Since the Affordable Care Act became law, Buffett has reiterated his support for it. In an interview with Betty Liu of Bloomberg Television’s “In the Loop” last year, Buffett was asked if the U.S. Supreme Court made the right decision to uphold the constitutionality of the law. He said yes and called the law a “step in the right direction in many ways” while also once again expressing his concern about the high cost of health care.



Liu, July 13, 2012: A few weeks ago we heard from the Supreme Court, they upheld the health care reform act, the Affordable Care Act. Was that the right decision?


Buffett: Well I think it’s the right decision, but I think that the health care problem is the number-one problem of America and of American business. If we have 17 or 18 percent of our GDP going to health care and we’re competing with countries that have 10 percent. That’s seven or eight points. There’s only 100 points in the dollar. And to have a seven- or eight-point disadvantage is huge. And a lot of businessmen complain about corporate taxes.


Liu: Yes.


Buffett: Corporate taxes are less than two percent of GDP. So if you eliminated all the corporate taxes you’ve got seven points against you on health care. It’s the tapeworm essentially of the American economy. And we have not dealt with that yet. Obamacare is a step in the right direction in many ways, but in terms of cost –


In their recent efforts to defund Obamacare, some Republicans have cast the president’s own allies as opponents of the law. They frequently cite a letter, for example, from three union leaders that asked Democratic congressional leaders to amend the law, warning that if implemented as written, the law “will shatter not only our hard-earned health benefits, but destroy the foundation of the 40-hour workweek that is the backbone of the American middle class.”

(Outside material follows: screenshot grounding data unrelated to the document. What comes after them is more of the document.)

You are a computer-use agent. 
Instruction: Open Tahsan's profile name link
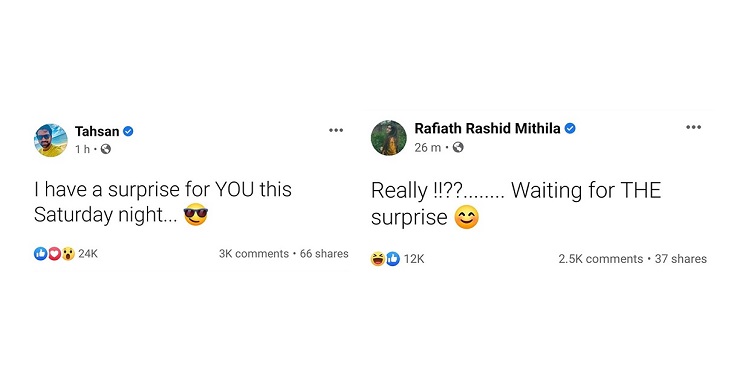(97, 132)
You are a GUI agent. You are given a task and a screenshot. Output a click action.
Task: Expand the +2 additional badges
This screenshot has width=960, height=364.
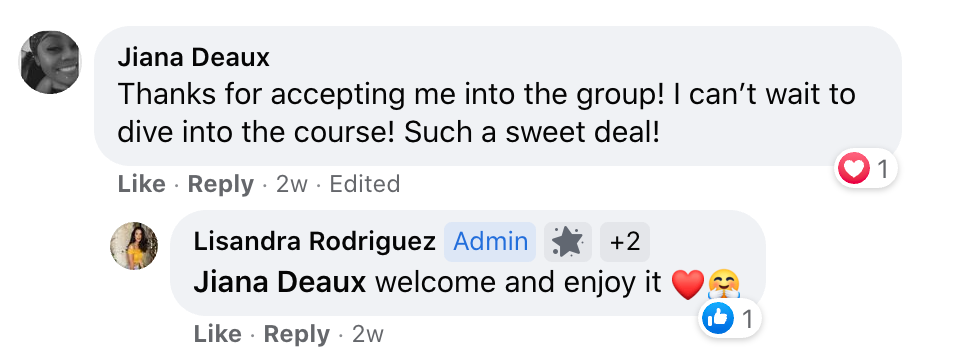click(625, 242)
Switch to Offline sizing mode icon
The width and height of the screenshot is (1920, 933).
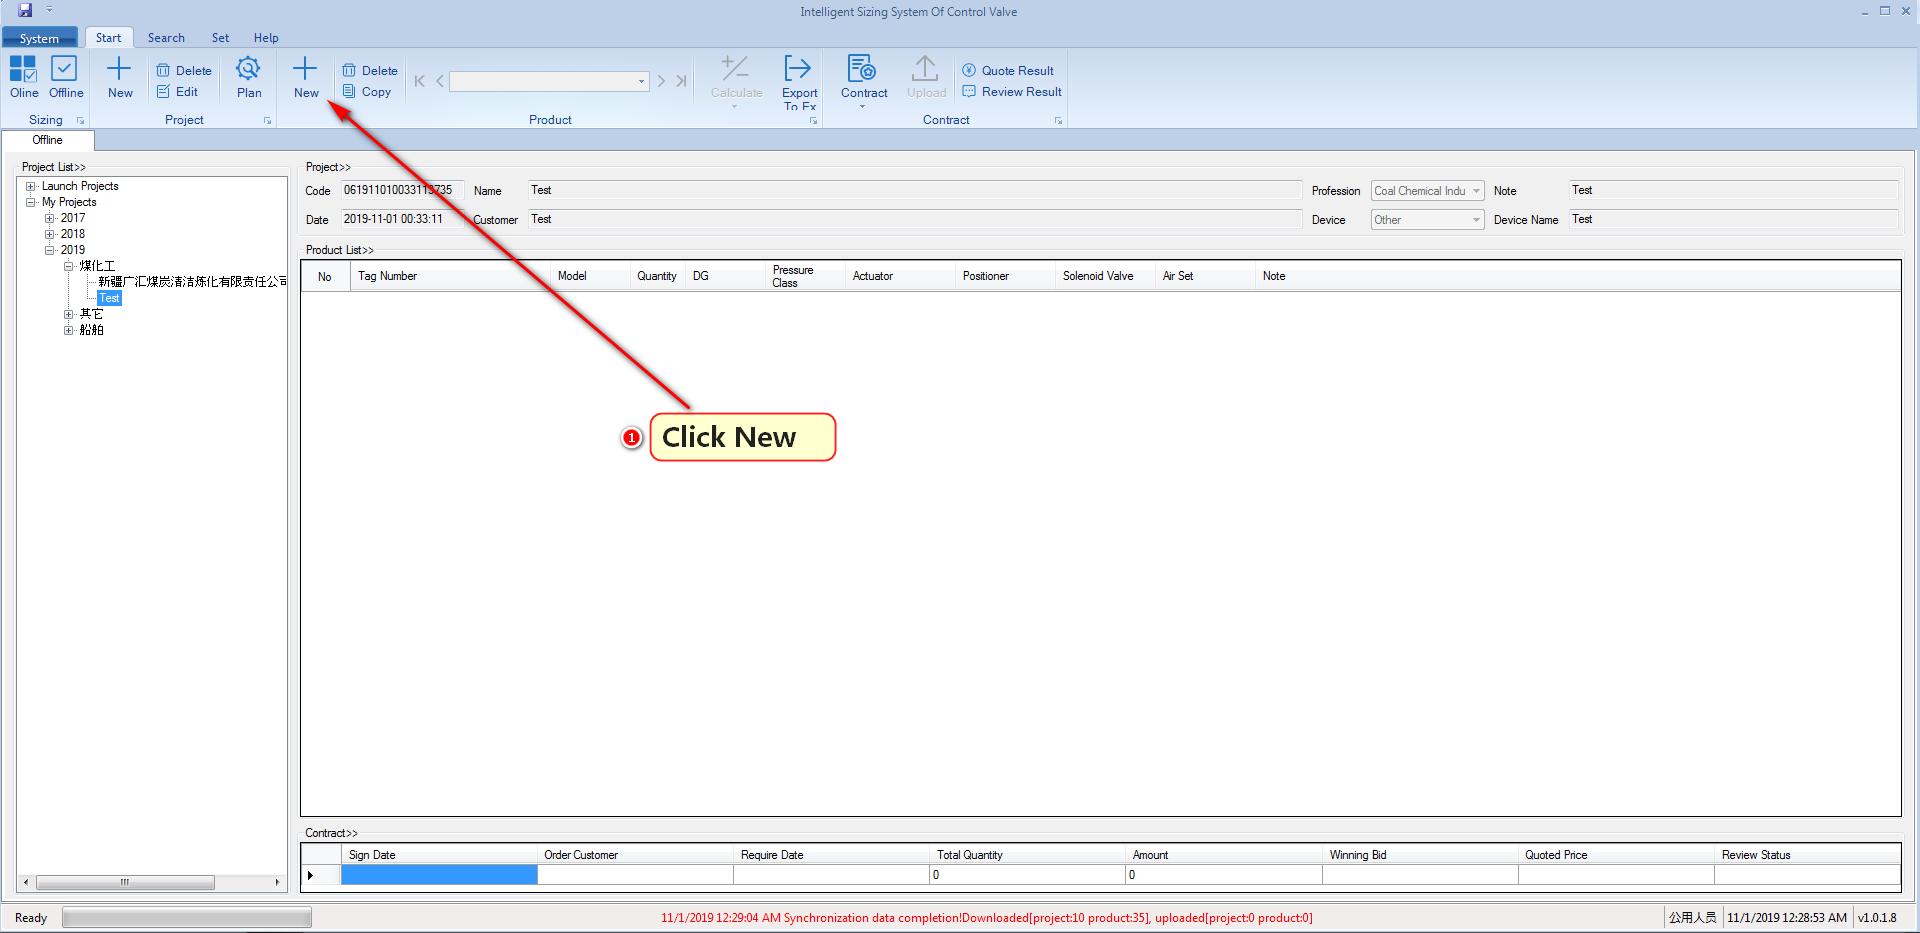pyautogui.click(x=65, y=77)
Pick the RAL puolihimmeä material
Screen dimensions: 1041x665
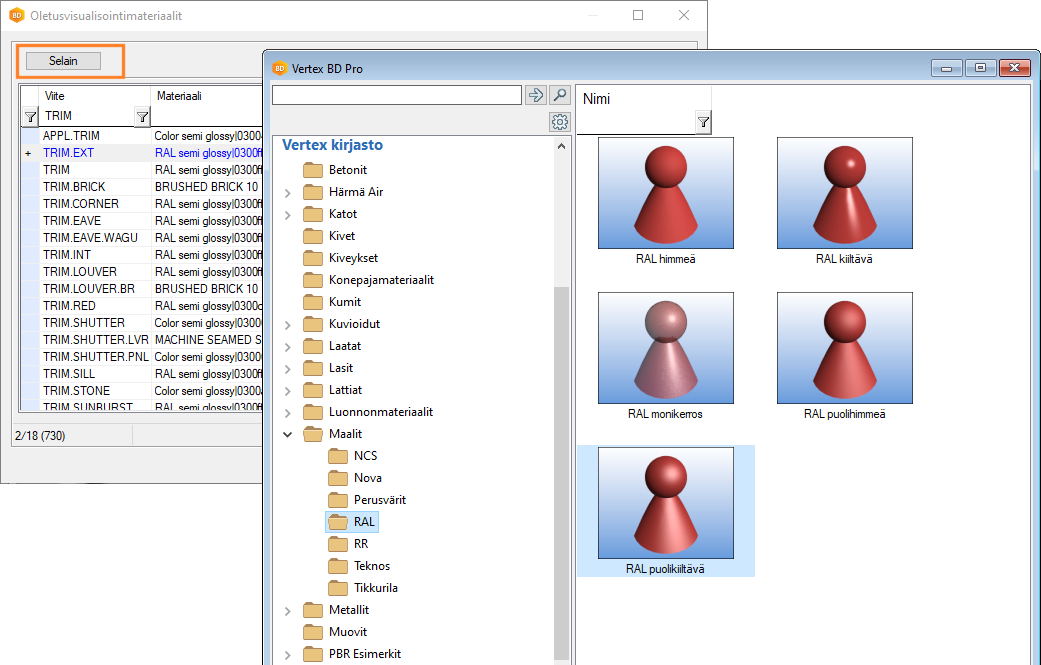[x=844, y=348]
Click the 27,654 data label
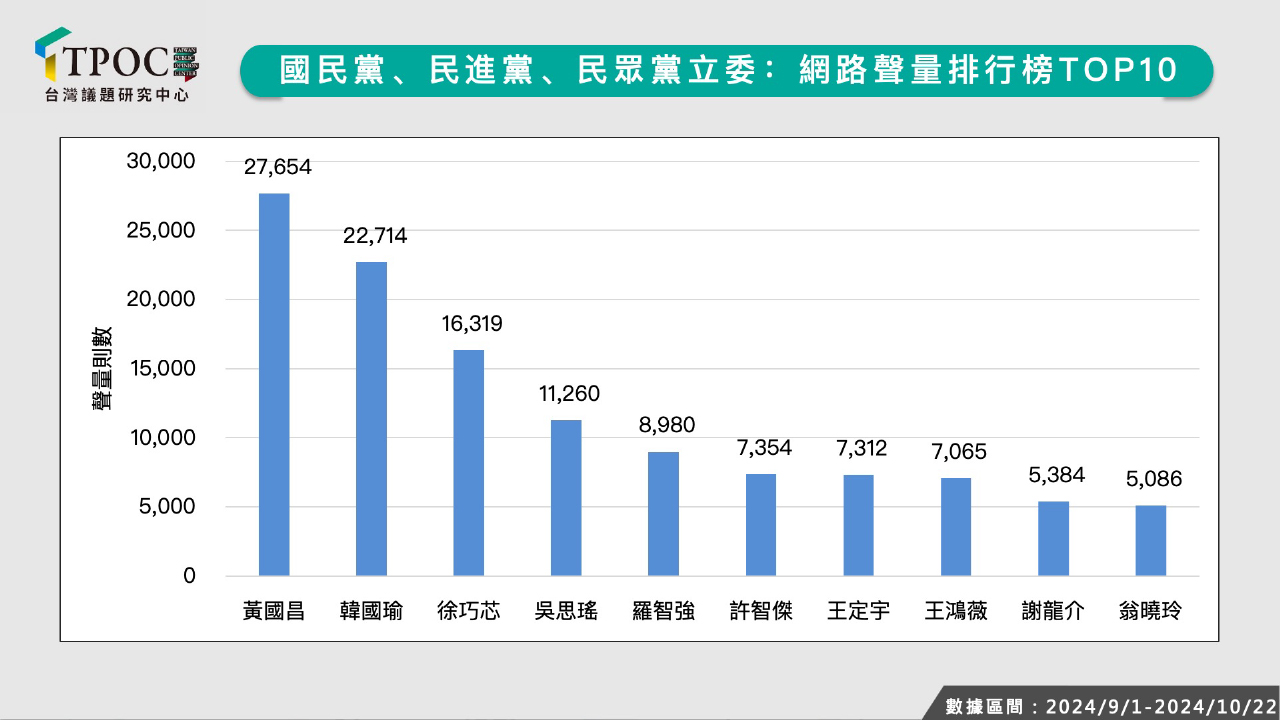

On ABC’s “This Week,” Graves, a two-term congressman from Georgia, cited union leaders and Buffett as examples of “widespread” opposition to Obamacare.



Graves, Sept. 22: Warren Buffett says stop it now and start over. You have the three top leaders of the unions in our country saying this is not what will work. It’s going to create a new underclass of workers that are under 30 hours. It’s not just Republicans, this is widespread …


But Buffett isn’t one of those critics. In his interview with the Omaha paper, which is owned by his company Berkshire Hathaway, Buffett called reports that he wants to scrap the bill and start over “100 percent wrong.”



Omaha World-Herald, Sept. 17: Buffett said the stories took his comments out of context and added the “scrapped” wording.


“I’ve never suggested nor thought Obamacare should be scrapped,” said Buffett, who has supported Obama’s political campaigns. “I support it. It relates to providing medical care for all Americans. That’s something I’ve thought should be done for a long, long time.”


Buffett himself goes too far in saying that he “never suggested nor thought Obamacare should be scrapped.” He did answer in the affirmative when asked that very question in March 2010. But his words were taken out of context, and he did not say the law should be scrapped now. He indicated his support for the bill in that interview as an improvement over the current health care system. And, after the bill became law, he reiterated that position last year and again this year.